++++ 本文
私たち小滝橋動物病院グループでは、一般診療に加えて各専門科のチームが連携し、より高度な獣医療の提供に努めています。近年は、他院からのご紹介やセカンドオピニオンとしてのご来院も増えており、現場で得た知見や経験は、貴重な学びの機会となっています。これらを広く還元するべく、私たちは定期的に獣医療従事者の皆さまに向けた情報発信を行っております。

 

小滝橋動物病院グループ Case Report
News Letter vol.9

特集:
より安全な周術期麻酔管理をめざして

 

獣医療の発展に伴い、以前は人間の医療でしか行われていなかった手術が獣医療でも可能になりつつあります。また、動物の寿命が伸びたことで高齢の動物たちに検査・手術を行う機会も増えてきております。しかし、こういった症例に麻酔をかけるには一定のリスクが伴います。加えて飼い主様においても、動物が高齢であることや手術の侵襲度の高さから麻酔が難しいと考え、手術を断念する方も少なくありません。このような状況下では、循環管理、呼吸管理、疼痛管理を通じて術前、術中、術後における全身状態を良好に維持するために、麻酔科医の果たす役割は大きいと考えます。
++++++++
++++ 提供データ
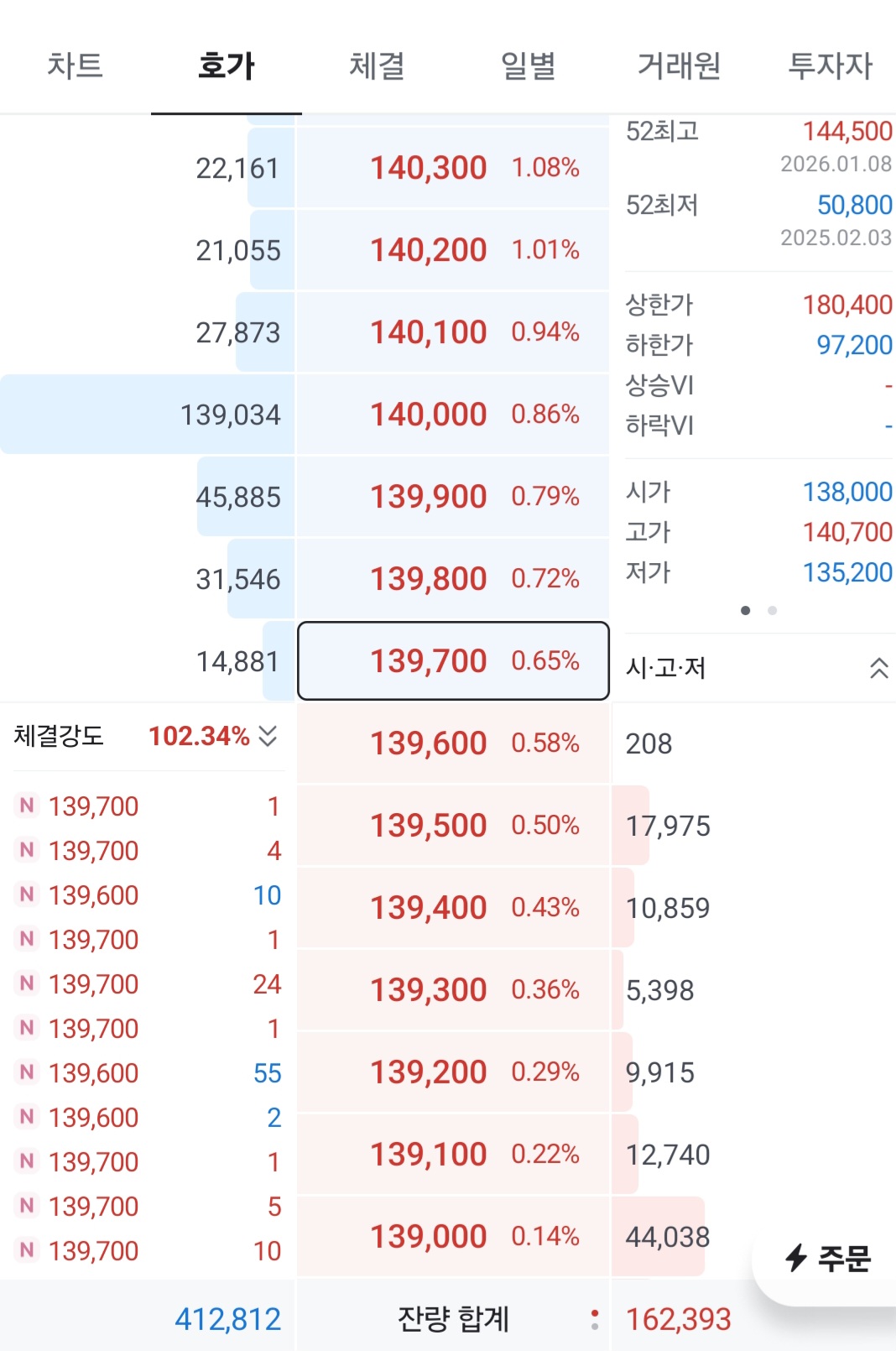Click the 52최저 price 50,800

[x=856, y=205]
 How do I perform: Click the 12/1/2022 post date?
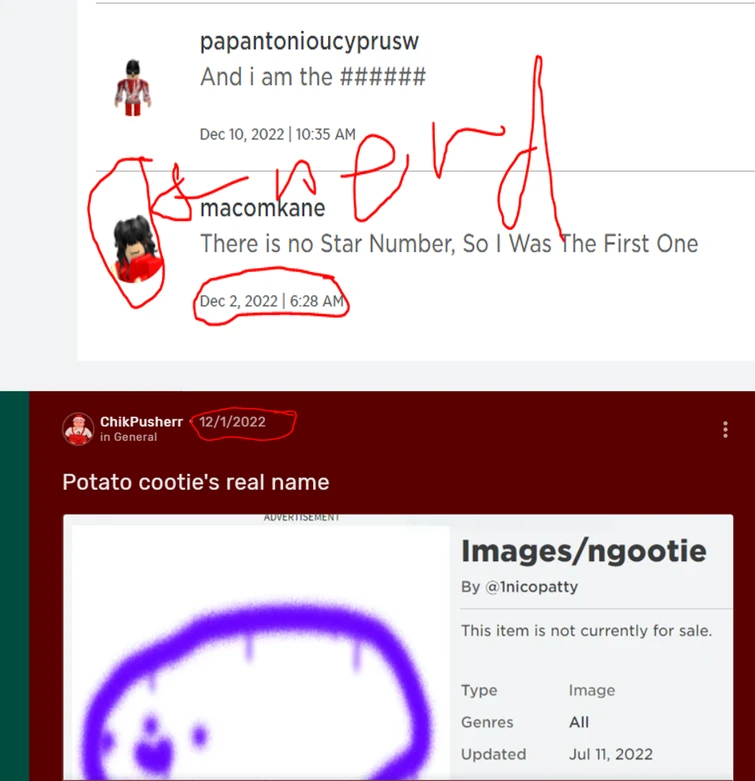coord(233,422)
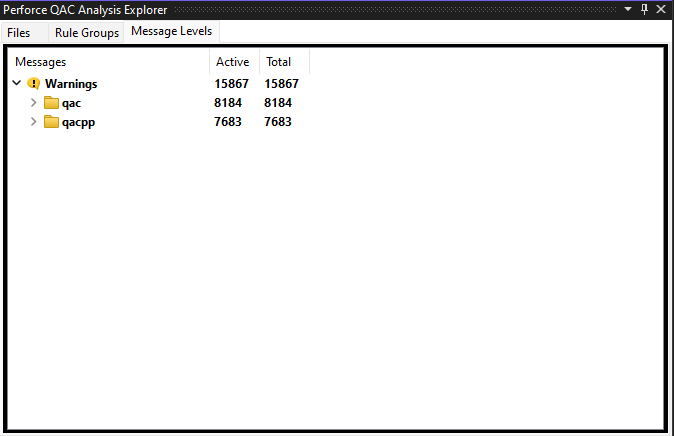
Task: Click the qac folder icon
Action: click(x=51, y=103)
++++++++
作業項目: 周術期の麻酔管理を扱った本文を、最後の文に続けて書き継いでください。 一覧は、本文とは別の出典から採られたものです。

回答欄:
 

人医療における麻酔関連死亡症の割合が症例0.01~0.05%との報告がある一方で、獣医療における麻酔関連死亡症の割合は0.65~1.05%と報告されています。当グループ麻酔科は周術期における死亡症例を0にするために、より安全な麻酔管理を模索する目的で2021年に発足しました。

 

麻酔科では、グループ内で依頼されたリスクの高い症例や侵襲度の高い手術においてチーム内でディスカッションし、リスクの高い症例に細やかな麻酔・周術期管理を行えるよう診療に当たっております。具体的には、心臓外科を始めとした開胸手術、脳神経外科手術、各種軟部外科手術など幅広い手術に参加しており、他診療科と連携をとりながら手術に臨んでいます。

 

より重症度の高い症例に関しては外部の麻酔専門医をお呼びし、月2回の麻酔カンファレンスや遠隔麻酔を用いた麻酔監修のもと麻酔管理を実施しています。また、術後管理においても他科と情報共有や方針のディスカッションを活発に行い、状態が安定するまでのフォローアップも積極的に行っております。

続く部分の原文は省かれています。